[Brano di testo]
★ ★ ★ ★

Gli intellettuali e la riorganizzazione della cultura e della lingua

di Antonio Zoppetti

Voglio condividere una lettera che ho ricevuto qualche giorno fa:

Questa mattina, in una traversa di via Padova [a Milano], ho incrociato il furgoncino che vedi nell’immagine e non ho potuto fare a meno di domandarmi perché mai una piccola ditta di Brugherio (!) debba avere una sotto-denominazione in inglese.
Qualche mese fa mi trovavo a passeggiare dalle parti di via Agnello/via Hoepli e, appeso a uno stabile, c’era un indecifrabile cartello in inglese, lingua che mastico a un discreto livello, ma in quel caso non capivo proprio: “REAL ESTATE”. Immagino che il cartello proponesse la vendita dello stabile decisamente dismesso e che fosse rivolto a investitori stranieri. La sensazione di essere in una città sempre più estranea e aliena mi è rimasta impressa a distanza di tempo.

Tutto questo per dire che non si tratta dei giornali, che peraltro vengono letti da pochissimi, ma ormai l’uso smodato dell’inglese è ovunque.

Un caro saluto

Elisabetta.

Nell’ultimo articolo avevo pubblicato la foto dell’Italian Bakery che hanno aperto sotto casa mia proprio di fianco a un Italian Hair Line. E la sensazione di vivere in un Paese occupato è molto forte in una città come Milano. Cosa spinge a queste denominazioni? L’italian bakery è forse una catena (ma oggi si dice franchising) che punta a diffondere i prodotti da forno americani, invece che nostrani (non lo scoprirò mai perché non ci metterò mai piede), mentre l’Hair line si inserisce in una tendenza già consolidata nell’uccisione di parrucchieri e barbieri che oggi si sentono (e si presentano come) hair stylist. Come nel caso del disinfestatore di provincia che si definisce attraverso il concetto di “pest control” questa comunicazione è rivolta agli italiani, e più precisamente ai figli di Nando Mericoni, il personaggio incarnato da Alberto Sordi che nel voler fare l’americano si rendeva ridicolo, mentre i suoi discendenti hanno sostituito l’ironia con una tragica serietà.

La newcultura del Real Estate

Sotto questa mentalità che considera l’inglese una lingua superiore e più evocativa o “internazionale” (ma va bene anche lo pseudoinglese, ciò che conta non è che sia inglese, ma che suoni così) c’è solo il nostro complesso di inferiorità, il nostro servilismo provinciale e la nostra neocultura coloniale (forse meglio newcultura?). Il caso di “Real Estate” è un po’ diverso, perché questa espressione è rivolta sia agli stranieri sia agli addetti ai lavori italiani, che buttano via la nostra lingua per sfoggiare l’inglese. Per comprenderlo basta leggere la definizione di Real Estate che riporta la Treccani nella sezione “Lessico del XXI secolo”:

Espressione ingl. composta dall’aggettivo real (‘immobiliare’) e dal sostantivo estate (‘proprietà, patrimonio’), con cui si indica l’insieme degli operatori, dei prodotti e dei servizi riferiti al mercato immobiliare.”

★ ★ ★ ★

[Dati forniti]
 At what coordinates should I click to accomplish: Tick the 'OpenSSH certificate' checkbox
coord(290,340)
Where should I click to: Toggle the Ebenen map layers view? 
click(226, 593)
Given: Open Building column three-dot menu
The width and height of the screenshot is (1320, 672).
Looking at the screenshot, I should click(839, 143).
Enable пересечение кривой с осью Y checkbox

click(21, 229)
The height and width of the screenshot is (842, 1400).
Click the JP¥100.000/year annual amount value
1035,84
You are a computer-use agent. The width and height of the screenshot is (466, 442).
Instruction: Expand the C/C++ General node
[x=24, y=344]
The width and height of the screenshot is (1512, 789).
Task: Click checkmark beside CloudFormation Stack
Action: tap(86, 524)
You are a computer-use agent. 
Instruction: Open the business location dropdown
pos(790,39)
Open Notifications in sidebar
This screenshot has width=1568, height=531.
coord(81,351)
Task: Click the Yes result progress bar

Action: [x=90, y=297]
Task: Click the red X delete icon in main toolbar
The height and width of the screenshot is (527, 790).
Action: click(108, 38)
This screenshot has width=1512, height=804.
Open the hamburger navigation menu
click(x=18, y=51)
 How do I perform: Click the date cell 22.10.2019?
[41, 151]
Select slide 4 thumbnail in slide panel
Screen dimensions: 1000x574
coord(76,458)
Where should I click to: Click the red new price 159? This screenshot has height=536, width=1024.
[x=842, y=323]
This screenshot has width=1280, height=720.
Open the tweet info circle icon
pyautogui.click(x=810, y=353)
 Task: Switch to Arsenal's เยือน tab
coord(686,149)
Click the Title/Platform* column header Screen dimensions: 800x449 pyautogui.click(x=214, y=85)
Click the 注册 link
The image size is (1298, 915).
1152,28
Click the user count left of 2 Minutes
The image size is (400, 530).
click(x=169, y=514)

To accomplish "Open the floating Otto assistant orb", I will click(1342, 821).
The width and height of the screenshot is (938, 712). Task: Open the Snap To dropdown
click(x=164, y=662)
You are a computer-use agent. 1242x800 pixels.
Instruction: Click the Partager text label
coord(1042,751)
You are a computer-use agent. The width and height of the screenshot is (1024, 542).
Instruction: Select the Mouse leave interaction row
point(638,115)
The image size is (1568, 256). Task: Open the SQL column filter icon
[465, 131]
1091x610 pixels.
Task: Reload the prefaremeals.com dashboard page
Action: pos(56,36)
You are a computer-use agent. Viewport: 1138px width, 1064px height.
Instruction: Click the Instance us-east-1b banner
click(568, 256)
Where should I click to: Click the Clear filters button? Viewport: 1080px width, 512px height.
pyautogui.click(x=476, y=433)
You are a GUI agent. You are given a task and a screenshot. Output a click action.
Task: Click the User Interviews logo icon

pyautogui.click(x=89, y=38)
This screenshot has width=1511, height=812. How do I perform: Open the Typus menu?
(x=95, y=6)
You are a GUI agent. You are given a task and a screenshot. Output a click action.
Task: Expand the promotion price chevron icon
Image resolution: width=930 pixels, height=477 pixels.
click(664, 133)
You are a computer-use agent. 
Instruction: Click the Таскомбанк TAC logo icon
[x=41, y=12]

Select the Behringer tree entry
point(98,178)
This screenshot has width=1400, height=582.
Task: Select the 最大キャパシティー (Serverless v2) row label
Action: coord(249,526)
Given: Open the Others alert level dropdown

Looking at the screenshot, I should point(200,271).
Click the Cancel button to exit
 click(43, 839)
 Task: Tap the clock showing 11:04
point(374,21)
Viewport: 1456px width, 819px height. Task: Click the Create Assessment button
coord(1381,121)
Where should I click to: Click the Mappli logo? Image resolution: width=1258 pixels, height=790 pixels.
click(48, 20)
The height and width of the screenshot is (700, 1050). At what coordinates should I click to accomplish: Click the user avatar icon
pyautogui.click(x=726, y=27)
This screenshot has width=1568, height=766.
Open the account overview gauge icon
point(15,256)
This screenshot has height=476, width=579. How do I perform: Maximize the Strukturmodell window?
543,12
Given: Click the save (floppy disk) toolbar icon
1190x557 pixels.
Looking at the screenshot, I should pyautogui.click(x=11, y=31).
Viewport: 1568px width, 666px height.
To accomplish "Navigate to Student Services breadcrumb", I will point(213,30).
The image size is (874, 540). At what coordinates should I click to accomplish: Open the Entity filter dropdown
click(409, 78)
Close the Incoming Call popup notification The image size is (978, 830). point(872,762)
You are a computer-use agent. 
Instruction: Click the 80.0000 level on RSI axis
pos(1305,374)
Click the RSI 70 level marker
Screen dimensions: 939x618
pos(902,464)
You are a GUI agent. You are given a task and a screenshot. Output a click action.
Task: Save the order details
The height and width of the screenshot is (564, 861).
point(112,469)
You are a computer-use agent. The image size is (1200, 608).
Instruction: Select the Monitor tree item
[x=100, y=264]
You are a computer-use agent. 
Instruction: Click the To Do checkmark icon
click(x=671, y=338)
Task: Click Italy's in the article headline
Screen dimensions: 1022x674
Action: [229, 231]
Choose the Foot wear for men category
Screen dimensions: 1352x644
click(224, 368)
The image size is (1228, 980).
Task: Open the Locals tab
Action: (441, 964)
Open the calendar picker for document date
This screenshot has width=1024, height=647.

★ ★ ★ ★

[Richiesta 1] Nella lettera riportata nel brano, dove è stato incrociato il furgoncino della piccola ditta di Brugherio?
[Richiesta 2] Trascrivi dal brano la parte che si apre con le parole contenenti "Qualche mese fa" e si chiude con "distanza di tempo.".

[Risposta 1] In una traversa di via Padova, a Milano.

[Risposta 2]
Qualche mese fa mi trovavo a passeggiare dalle parti di via Agnello/via Hoepli e, appeso a uno stabile, c’era un indecifrabile cartello in inglese, lingua che mastico a un discreto livello, ma in quel caso non capivo proprio: “REAL ESTATE”. Immagino che il cartello proponesse la vendita dello stabile decisamente dismesso e che fosse rivolto a investitori stranieri. La sensazione di essere in una città sempre più estranea e aliena mi è rimasta impressa a distanza di tempo.